Nel frattempo c’è stata la tornata amministrativa del giugno 2017 e l’inizio, già in estate, della lunga campagna elettorale siciliana. Un po’ la paura del M5S, un po’ la scoperta che unendo le forze si vince più facilmente che andando da soli, e si è prodotto un nuovo cambio d’orizzonte, quello che ha portato, attraverso l’intesa a quattro tra Pd, centristi, Forza Italia e Lega, al varo del Rosatellum: un sistema misto proporzionale e maggioritario che appunto incentiva gli accorpamenti e le coalizioni. Politicamente è il massimo (qualcuno dirà il minimo) che questa legislatura ha saputo produrre su questa materia. E se non ci fosse stato l’occhio vigile del Quirinale forse nemmeno quest’accordo sarebbe mai nato.

Ciò detto, non bisogna nascondersi i rischi che i sottoscrittori si stanno assumendo. Per cominciare, nel loro rapporto con l’opinione pubblica, che da anni nutre nei confronti della classe politica sentimenti di profonda diffidenza e sfiducia. Un atto politicamente così importante realizzato in chiusura di legislatura, ricorrendo per di più alla blindatura del Parlamento, potrebbe in effetti essere percepito come una manovra realizzata nell’interesse dei partiti (e dei loro capi) e non dei cittadini. Anche perché delle due cose che una buona legge elettorale avrebbe dovuto fare – restituire il diritto di scelta agli elettori invece di concentrarlo nelle mani dei leader di partito e prevedere meccanismi in grado di garantire un minimo di governabilità all’indomani del voto – nel Rosatellum con c’è traccia. Esso – sempre se si riuscirà ad approvarlo definitivamente (dopo la sortita di ieri di Napolitano qualche dubbio è lecito) – rischia anzi di darci una rappresentanza parlamentare fatta di fedelissimi e portaborse (dunque un pessimo ceto politico) e una quasi sicura instabilità: con coalizioni che si sfasceranno all’indomani del voto o con larghe intese parlamentari che non produrranno alcunché di significativo sul piano del governo.

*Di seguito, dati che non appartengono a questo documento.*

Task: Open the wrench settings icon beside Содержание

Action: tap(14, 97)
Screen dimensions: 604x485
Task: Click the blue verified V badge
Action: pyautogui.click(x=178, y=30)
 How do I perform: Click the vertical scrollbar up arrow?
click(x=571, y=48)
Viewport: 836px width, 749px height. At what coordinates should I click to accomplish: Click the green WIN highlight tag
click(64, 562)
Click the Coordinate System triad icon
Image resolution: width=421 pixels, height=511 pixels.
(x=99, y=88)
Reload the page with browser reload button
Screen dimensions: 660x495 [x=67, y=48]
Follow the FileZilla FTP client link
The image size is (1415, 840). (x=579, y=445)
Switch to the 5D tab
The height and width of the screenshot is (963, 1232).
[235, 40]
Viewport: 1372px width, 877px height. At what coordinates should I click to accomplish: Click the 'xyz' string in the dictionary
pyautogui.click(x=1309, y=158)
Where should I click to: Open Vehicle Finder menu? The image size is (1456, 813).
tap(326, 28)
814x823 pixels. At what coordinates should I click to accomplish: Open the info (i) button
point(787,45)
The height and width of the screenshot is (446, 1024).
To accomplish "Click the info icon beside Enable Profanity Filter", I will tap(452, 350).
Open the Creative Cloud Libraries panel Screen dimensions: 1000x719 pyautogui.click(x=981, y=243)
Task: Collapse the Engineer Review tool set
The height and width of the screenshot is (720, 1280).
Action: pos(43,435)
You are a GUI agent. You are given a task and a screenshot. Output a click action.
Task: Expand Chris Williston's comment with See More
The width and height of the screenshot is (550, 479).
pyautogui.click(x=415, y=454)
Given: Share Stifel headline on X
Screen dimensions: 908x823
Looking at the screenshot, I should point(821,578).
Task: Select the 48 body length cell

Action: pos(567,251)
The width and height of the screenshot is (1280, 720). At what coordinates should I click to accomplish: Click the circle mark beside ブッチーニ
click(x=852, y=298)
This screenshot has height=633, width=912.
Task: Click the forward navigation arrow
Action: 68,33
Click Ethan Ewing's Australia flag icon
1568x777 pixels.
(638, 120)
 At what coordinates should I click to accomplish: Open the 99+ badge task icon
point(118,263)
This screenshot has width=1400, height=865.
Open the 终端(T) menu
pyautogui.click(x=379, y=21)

Ma non basta. Questa legge, che tra i suoi obiettivi ha quello nemmeno tanto segreto di frenare l’avanzata elettorale dei grillini, rischia di produrre un effetto doppiamente paradossale. Offrire a questi ultimi un formidabile argomento propagandistico, all’insegna del solito e sempre efficace “noi contro loro”, che potrebbe rafforzarli ancora di più alle urne. Spingerli ad un radicale cambio di tattica al momento di scegliere i loro candidati per i collegi uninominali. Questa legge li penalizzerebbe perché non hanno grandi nomi da mettere in campo. Al momento è così, prigionieri come essi sono della retorica “uno vale uno” e di un’idea della partecipazione democratica che non fa differenza, dal punto di vista delle capacità politiche e della rappresentatività sociale, tra un pasticciere, uno studente fuoricorso, un ingegnere nucleare e un giurista con cattedra alla Bocconi. Ma potrebbero anche guarire da un simile infantilismo e decidere di affidarsi, invece che ai soliti militanti ignoti e inaffidabili, a esponenti della società civile altamente competitivi: col clima che c’è nel Paese ne troverebbero non pochi. E a quel punto forse si scoprirebbe che certi calcoli fatti a tavolino dai loro avversari sono stati un po’ troppo affrettati.